--- DOCUMENT ---
# Chicago restaurants?



## tbott (Jan 29, 2015)

Hey folks, going to post a longer thread in the off-topic room, but I'll shoot out a line here too. I'm moving to Chicago with the lady, will be looking for a line job. I'll be arriving mid-February. Any specific information, like job openings, would be nice, but I'm more curious about your opinions on restaurants in general. So, got any beta on fine-dining establishments in town? Where have you had excellent meals? Anywhere you've worked in the past that you were proud of? I'm a fairly young cook, not trying to be a hotshot, so if you know any chefs that are particularly good teachers, that would be cool too. Any information would be greatly appreciated.

T


----------



## Chuckles (Jan 29, 2015)

Last time I was in Chicago I ate at Balena and thought it was excellent.

--- MATERIAL ---

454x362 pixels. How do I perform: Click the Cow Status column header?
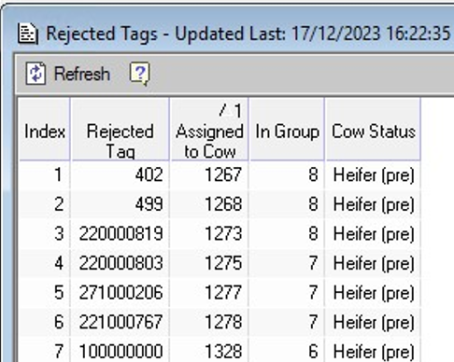(373, 129)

--- TO BE DONE ---
a) Using the Chicago restaurants thread, answer these:
(i) When does tbott expect to arrive in Chicago?
(ii) What kind of job will tbott be looking for?
(iii) Where did Chuckles eat on the last trip to Chicago?
b) Write the next part of the Chicago restaurants thread, picking up after its last post.
The data stands apart from the Chicago restaurants thread.

--- RESPONSES FOR EACH TASK ---
a)
(i) Mid-February.
(ii) A line job.
(iii) Balena.

b)
----------



## longhorn (Jan 30, 2015)

A lot if the best meals I've had in Chicago were at restaurants that just closed their doors. L2O and senza were probably the two beat meals of my life.

I've worked in a few kitchens here and I've kept up contacts PM me with more details about what kinda place you'd like to work and I'll reach out and see what I can find.


----------



## strumke (Feb 8, 2015)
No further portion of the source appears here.